Visiting my family back in Tehran and traveling to somewhere new; except this year, I have the chance to see Chicago (and Midwest) summer more fully.
Favorite place(s) to vacation: I love going to different locations, where you find culture, history, nature, and meet people! I truly believe everywhere is worth seeing and learning from. So, I try to go to a different place any chance I get.
Favorite book(s): The Little Prince, Animal Farm, Moral Mazes: The World of Corporate Managers, The Brothers Karamazov, Pride and Prejudice
What is currently your favorite movie and/or show and what is it about the film or program that you enjoy so much?
The Truman Show, Forrest Gump, Inception, The Shawshank Redemption; each of them helped me see the world differently
What is your favorite type of music or artist(s) and why?
I am Iranian and enjoy Persian classical music and instruments; Homayoun Shajarian, Kayhan Kalhor, Mohammad-Reza Shajarian, Mohammad Reza Lotfi, Shahram Nazeri
If I had my way, the business school of the future would have much more of this… an emphasis on viewing corporations as creating value for all their stakeholders rather than principally serving their shareholders; and inspiring our future leaders to make the workplace (and the world) a better place, especially for people less privileged than themselves.
In my opinion, companies and organizations today need to do a better job at … helping and guiding people to live up to their values and aspirations, to proactively focus on becoming their best moral selves, as a laboratory for refining their character.
I’m grateful for… all the amazing people (family, friends, mentors, teachers, colleagues, collaborators, students, many more) I’ve been fortunate and privileged to have around me.
Students, faculty, and administrators say:
“As an organizational psychologist, Maryam seeks to understand what drives people to make moral (or immoral) decisions.

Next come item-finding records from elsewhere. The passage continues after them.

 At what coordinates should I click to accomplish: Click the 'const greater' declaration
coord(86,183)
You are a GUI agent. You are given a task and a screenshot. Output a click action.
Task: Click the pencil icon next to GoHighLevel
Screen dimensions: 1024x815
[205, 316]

At Kellogg, she teaches Leading and Managing Teams, which uses hands-on exercises to teach students to prioritize conflict resolution, emotional intelligence, and diversity as they build and lead teams. In 2020, Maryam was named editor-in-chief for a top-tier journal, Organizational Behavior and Human Decision Processes — a distinction that very few academics ever achieve, especially at a young age. Maryam has published 12 academic papers since 2018, 8 of which appeared in top-tier journals including Management Science, Proceedings of National Academy of Sciences, and The Journal of Personality and Social Psychology. Maryam’s research has been featured in Harvard Business Review, New York Times, Wall Street Journal, and more.”
“I took “Leading and Managing Teams” with Professor Kouchaki and it was one of my favorite classes at Kellogg. The class was designed to be an experiential learning course where we had a different team-based activity in each session. Professor Kouchaki was extremely engaging and challenged our thinking around social norms. She encouraged us to be intentional about every aspect of building a team. What I learned from this class, I apply to my work every day. Professor Kouchaki should definitely be recognized for her commitment and dedication to teaching and research.”

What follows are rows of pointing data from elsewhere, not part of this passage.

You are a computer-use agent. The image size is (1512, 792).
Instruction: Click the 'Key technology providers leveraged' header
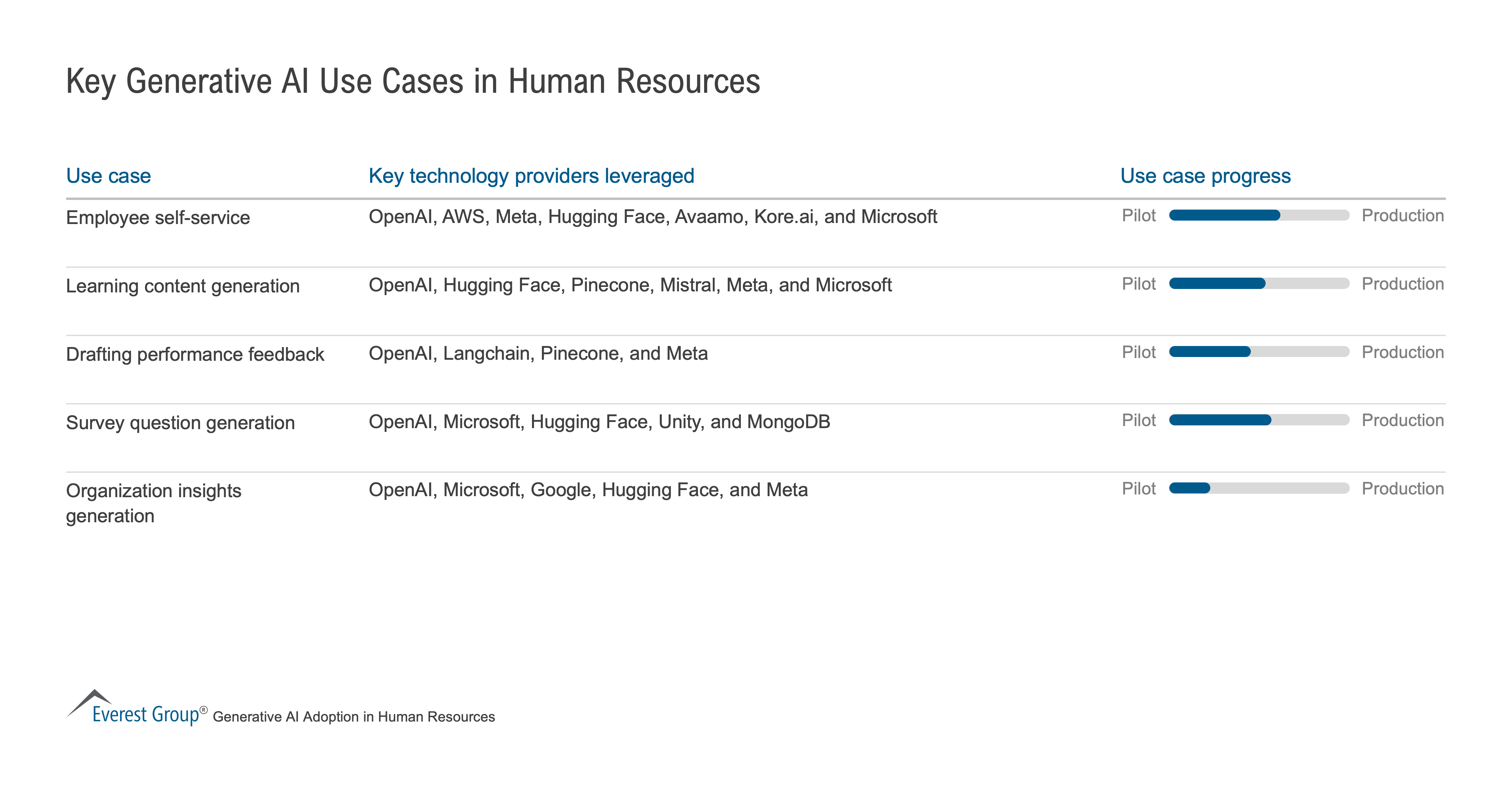[531, 176]
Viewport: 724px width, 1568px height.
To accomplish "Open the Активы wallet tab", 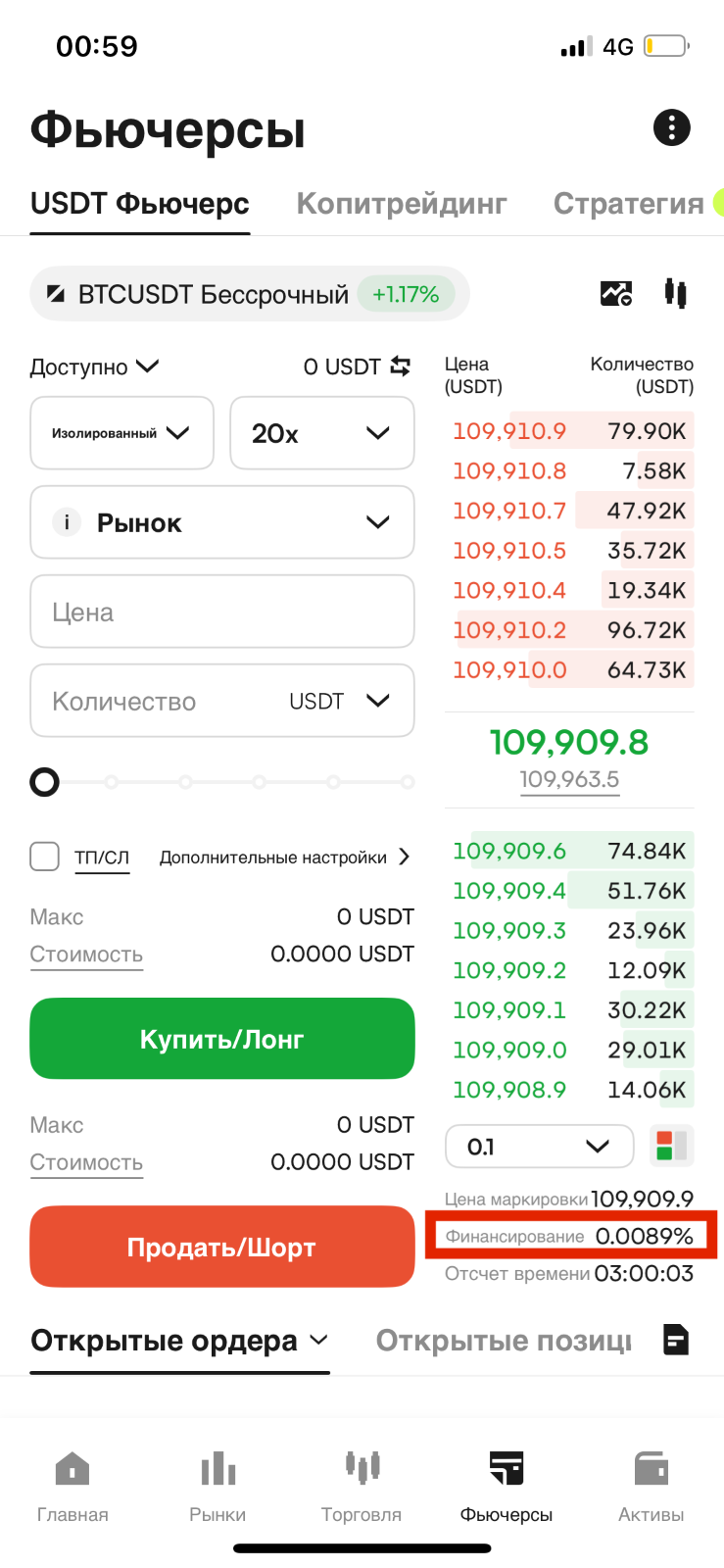I will pyautogui.click(x=652, y=1487).
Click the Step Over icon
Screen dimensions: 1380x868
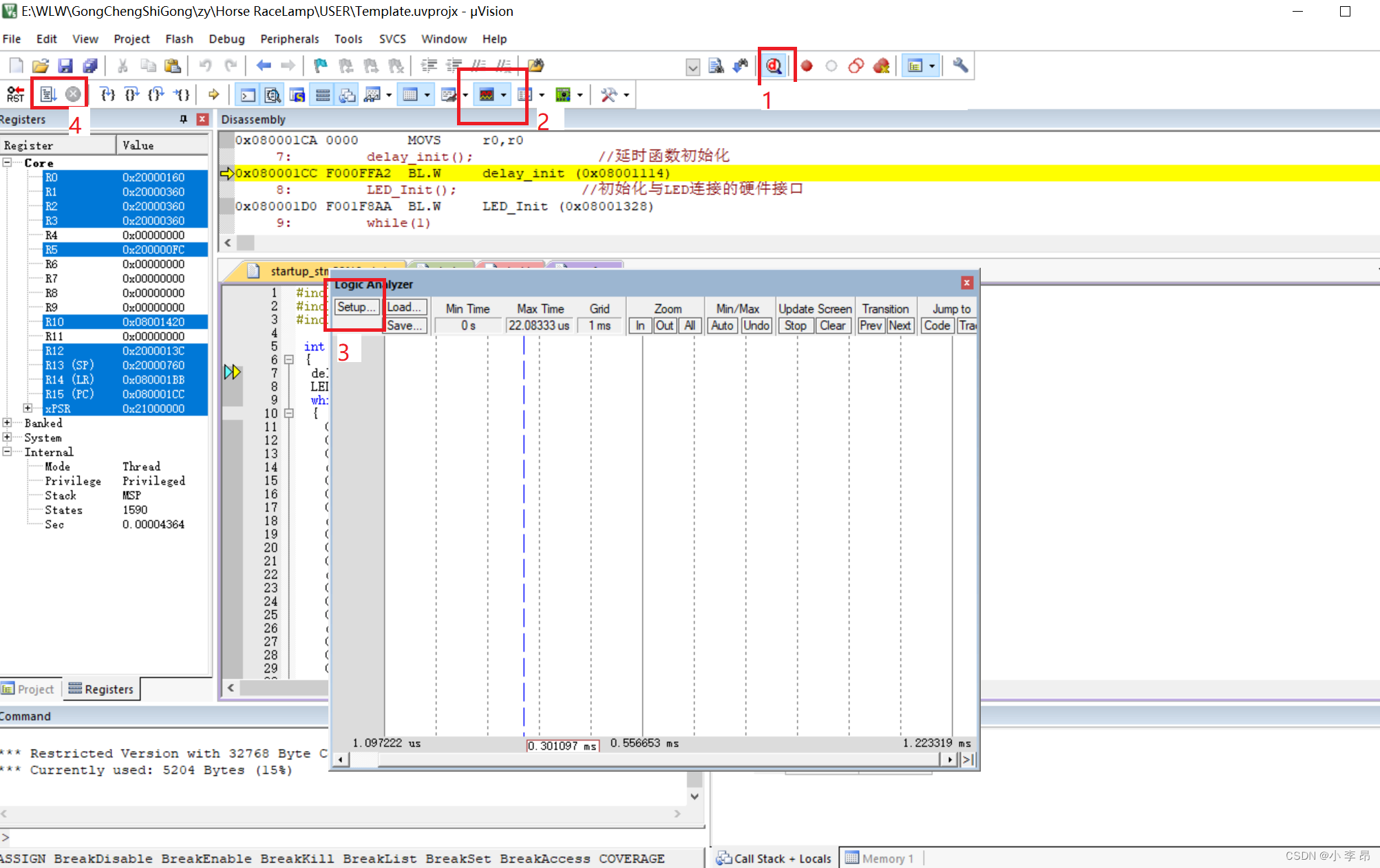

“Professor Kouchaki is one of the most remarkable professors at Kellogg. Her class, Leading and Managing Teams, is one of the Kellogg student body’s favorite courses. It teaches critical behaviors and frameworks for how leaders can best manage and leverage the power of groups. I truly believe that it is one of the most useful and powerful classes for Kellogg students while at Kellogg and beyond. In addition, as a female professor from Iran, Professor Kouchaki brings incredible diversity to our campus and is a role model of empowerment and intellect for me and my fellow students. I can think of no one else more deserving to win this award.”